# Scraping rental data for central districts of Tokyo

This is a small project that I worked on while I lived in Japan in order to learn how to scrape valuable data from webpages. It simply scrapes data from a Japanese real estate website, determines which data is relevant, and then puts the data for each house into a Pandas dataframe. 

In [1]:
import requests, re
from bs4 import BeautifulSoup
import pandas
import database

### Determining number of pages based on example search

In [2]:
# this is the URL generated after choosing specific search criteria on the website (e.g. location, house type, price range)
search_url = "http://suumo.jp/jj/chintai/ichiran/FR301FC001/?ar=030&bs=040&ta=13&sc=13101&sc=13102&sc=13103&sc=13104&sc=13105&sc=13113&cb=0.0&ct=9999999&et=9999999&cn=9999999&mb=0&mt=9999999&shkr1=03&shkr2=03&shkr3=03&shkr4=03&fw2="

# obtaining all content from pre-defined URL
r = requests.get(search_url)
c = r.content

# we use beautifulsoup to make sense of the data
soup = BeautifulSoup(c,"html.parser")

# it was determined that we need to look inside the class "cassetteitem" having inspected the HTML elements 
all = soup.find_all("div",{"class":"cassetteitem"})

# now we can see how all entries related to the search were split into pages by looking for "pagination-parts" class instances.
page_nr = soup.find_all("ol",{"class":"pagination-parts"})[-1].text
page_nr = [int(s) for s in page_nr.split() if s.isdigit()]
page_nr = page_nr[len(page_nr)-1]

print(page_nr,"pages were found")

505 pages were found


### Extracting data of interest from each page, appending to lists in a dictionary, creating a Pandas dataframe and then saving as a CSV file

In [3]:
# iterating through each page by adding page number to end of search URL each time
l = []
for page in range(1, 2):  # for the sake of this example, only one page is used to speed up the operation
    r = requests.get(search_url + '&pn=' + str(page))
    c = r.content
    soup = BeautifulSoup(c,"html.parser")
    all = soup.find_all(lambda tag: tag.name == 'div' and 
                                   tag.get('class') == ['cassetteitem'])    # "cassetteitem" is the class for each house

    # for each house discovered, let's collect information on title, locality, number of room, floor area and price
    # and put the information into a dictionary
    for item in all:
        d = {}
        d["Title"] = item.find("div",{"class","cassetteitem_content-title"}).text
        d["Locality"] = item.find("li",{"class","cassetteitem_detail-col1"}).text
        d["Price"] = item.find("span",{"class","cassetteitem_other-emphasis ui-text--bold"}).text.replace("\n","").replace(" ","")

### Data provided
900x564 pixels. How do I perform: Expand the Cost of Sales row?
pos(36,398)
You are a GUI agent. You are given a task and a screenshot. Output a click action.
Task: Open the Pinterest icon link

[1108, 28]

### Task details
Set down, word for word, the part of the Tokyo rental-scraping notebook from "### Extracting data" to "requests.get(search_url + '&pn=' + str(page))".

### Reply to the exercise
### Extracting data of interest from each page, appending to lists in a dictionary, creating a Pandas dataframe and then saving as a CSV file

In [3]:
# iterating through each page by adding page number to end of search URL each time
l = []
for page in range(1, 2):  # for the sake of this example, only one page is used to speed up the operation
    r = requests.get(search_url + '&pn=' + str(page))